Add option to exclude low flop mms from every-other-mm sac policy

soulitzer · soulitzer · commit 7325e54b5b07 · 2025-07-08T12:13:15.000-07:00
ghstack-source-id: fabf2e0 Pull-Request-resolved: #1372
diff --git a/torchtitan/config_manager.py b/torchtitan/config_manager.py
@@ -486,6 +486,12 @@ class ActivationCheckpoint:
     Selective activation checkpointing options ['int', 'op'].
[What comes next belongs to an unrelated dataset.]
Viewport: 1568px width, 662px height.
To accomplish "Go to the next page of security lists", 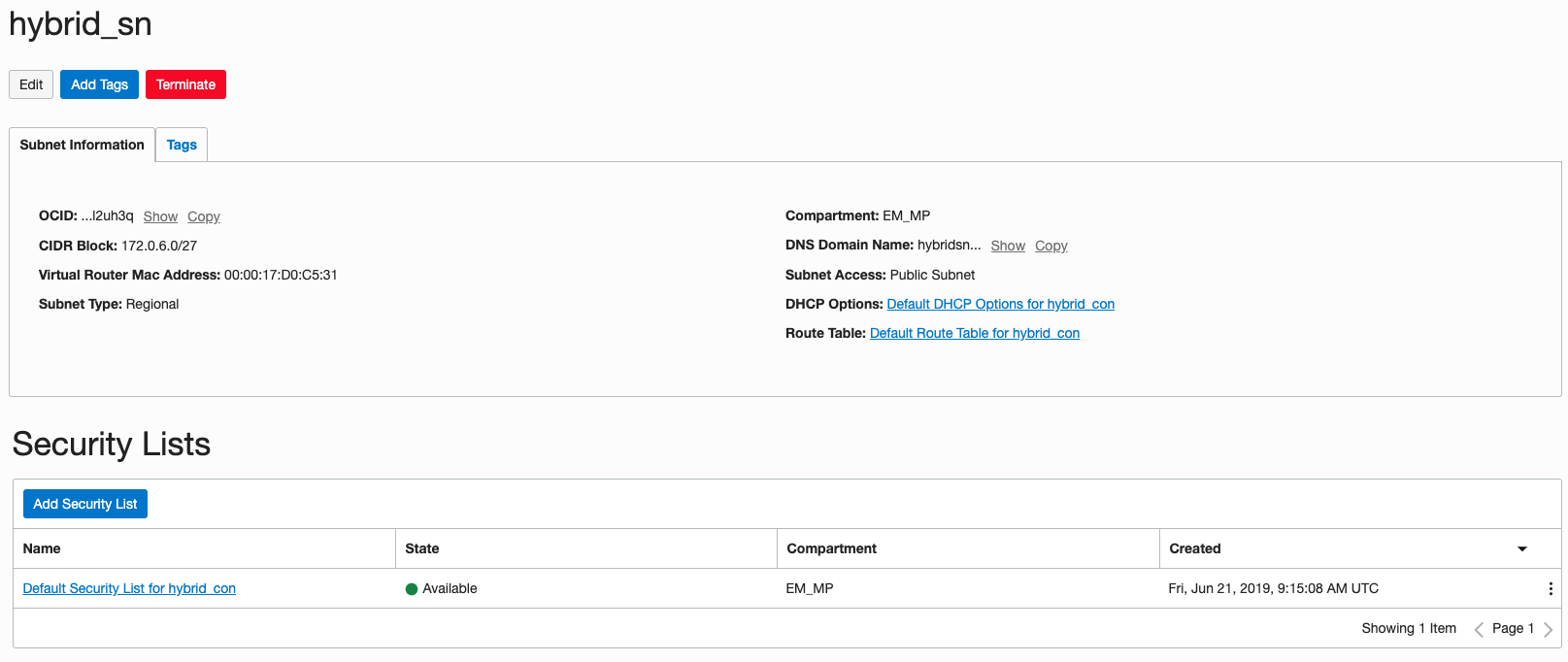I will 1548,629.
     'int' (e.g., 2) for every nth layer, or 'op' for op level ac.
     """
+    selective_op_ac_mm_flops_threshold: int = 0
+    """
+    When selective_ac_option is 'op', this threshold is used to determine whether to
+    save a given mm, e.g. 1e5 means excluding mms flops < 1e5, and then saving
+    every other mm from the remaining mms.
+    """
 
 
 @dataclass
diff --git a/torchtitan/models/llama3/infra/parallelize.py b/torchtitan/models/llama3/infra/parallelize.py
@@ -265,6 +265,15 @@ def _get_custom_policy(meta):
             def _custom_policy(ctx, func, *args, **kwargs):
                 mode = "recompute" if ctx.is_recompute else "forward"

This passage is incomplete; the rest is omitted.